[Begin]
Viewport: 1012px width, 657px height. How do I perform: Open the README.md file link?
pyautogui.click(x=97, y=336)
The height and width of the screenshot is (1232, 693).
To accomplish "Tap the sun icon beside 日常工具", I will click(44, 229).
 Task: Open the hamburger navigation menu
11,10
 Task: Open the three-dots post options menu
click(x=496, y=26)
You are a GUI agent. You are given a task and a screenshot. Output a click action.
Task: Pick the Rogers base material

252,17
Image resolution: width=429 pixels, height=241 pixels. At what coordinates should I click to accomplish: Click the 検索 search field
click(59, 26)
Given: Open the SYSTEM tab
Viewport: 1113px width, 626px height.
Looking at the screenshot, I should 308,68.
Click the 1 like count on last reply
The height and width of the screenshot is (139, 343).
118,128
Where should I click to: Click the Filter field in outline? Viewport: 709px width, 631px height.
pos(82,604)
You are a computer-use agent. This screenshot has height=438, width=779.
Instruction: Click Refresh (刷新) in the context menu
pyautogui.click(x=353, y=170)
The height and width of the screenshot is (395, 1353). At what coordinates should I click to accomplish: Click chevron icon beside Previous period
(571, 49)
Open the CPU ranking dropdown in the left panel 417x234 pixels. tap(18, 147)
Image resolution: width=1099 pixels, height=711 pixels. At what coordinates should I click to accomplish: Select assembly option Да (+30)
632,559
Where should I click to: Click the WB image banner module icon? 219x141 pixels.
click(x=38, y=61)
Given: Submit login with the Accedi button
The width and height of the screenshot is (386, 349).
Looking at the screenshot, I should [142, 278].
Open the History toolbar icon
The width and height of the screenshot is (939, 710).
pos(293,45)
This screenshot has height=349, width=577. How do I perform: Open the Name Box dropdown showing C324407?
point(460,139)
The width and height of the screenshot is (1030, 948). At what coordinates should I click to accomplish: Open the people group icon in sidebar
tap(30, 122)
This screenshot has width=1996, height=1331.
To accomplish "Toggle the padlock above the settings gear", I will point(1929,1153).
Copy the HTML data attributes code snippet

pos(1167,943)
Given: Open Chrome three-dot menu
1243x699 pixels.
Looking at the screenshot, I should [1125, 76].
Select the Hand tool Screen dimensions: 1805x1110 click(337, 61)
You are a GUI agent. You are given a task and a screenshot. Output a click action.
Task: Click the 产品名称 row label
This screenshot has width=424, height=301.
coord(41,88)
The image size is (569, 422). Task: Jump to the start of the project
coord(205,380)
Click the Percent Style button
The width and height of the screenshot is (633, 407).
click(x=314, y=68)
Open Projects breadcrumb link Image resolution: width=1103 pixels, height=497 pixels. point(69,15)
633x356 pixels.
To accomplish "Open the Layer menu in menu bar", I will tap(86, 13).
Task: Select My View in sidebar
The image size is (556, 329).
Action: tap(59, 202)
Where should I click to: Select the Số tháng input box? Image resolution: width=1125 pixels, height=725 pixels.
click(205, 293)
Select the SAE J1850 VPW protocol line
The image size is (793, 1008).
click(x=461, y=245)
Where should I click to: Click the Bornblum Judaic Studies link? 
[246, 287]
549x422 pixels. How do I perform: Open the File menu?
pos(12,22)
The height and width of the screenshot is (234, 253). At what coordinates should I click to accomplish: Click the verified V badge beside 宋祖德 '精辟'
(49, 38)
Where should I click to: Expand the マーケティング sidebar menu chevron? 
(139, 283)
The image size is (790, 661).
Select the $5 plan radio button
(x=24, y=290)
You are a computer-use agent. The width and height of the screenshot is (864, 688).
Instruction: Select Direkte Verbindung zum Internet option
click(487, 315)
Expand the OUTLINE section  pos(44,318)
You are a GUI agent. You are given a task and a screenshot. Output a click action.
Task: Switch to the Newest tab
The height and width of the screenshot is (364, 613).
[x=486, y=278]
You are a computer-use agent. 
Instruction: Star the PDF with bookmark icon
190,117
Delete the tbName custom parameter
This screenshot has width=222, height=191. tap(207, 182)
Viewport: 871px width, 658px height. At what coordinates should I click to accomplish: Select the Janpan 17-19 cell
[End]
Task brief:
Retype the lines running from the line that contains "633x356 pixels." up to and including the line that contains "(x=24, y=290)", character for character.

Answer to this exercise:
633x356 pixels.
To accomplish "Open the Layer menu in menu bar", I will tap(86, 13).
Task: Select My View in sidebar
The image size is (556, 329).
Action: tap(59, 202)
Where should I click to: Select the Số tháng input box? Image resolution: width=1125 pixels, height=725 pixels.
click(205, 293)
Select the SAE J1850 VPW protocol line
The image size is (793, 1008).
click(x=461, y=245)
Where should I click to: Click the Bornblum Judaic Studies link? 
[246, 287]
549x422 pixels. How do I perform: Open the File menu?
pos(12,22)
The height and width of the screenshot is (234, 253). At what coordinates should I click to accomplish: Click the verified V badge beside 宋祖德 '精辟'
(49, 38)
Where should I click to: Expand the マーケティング sidebar menu chevron? 
(139, 283)
The image size is (790, 661).
Select the $5 plan radio button
(x=24, y=290)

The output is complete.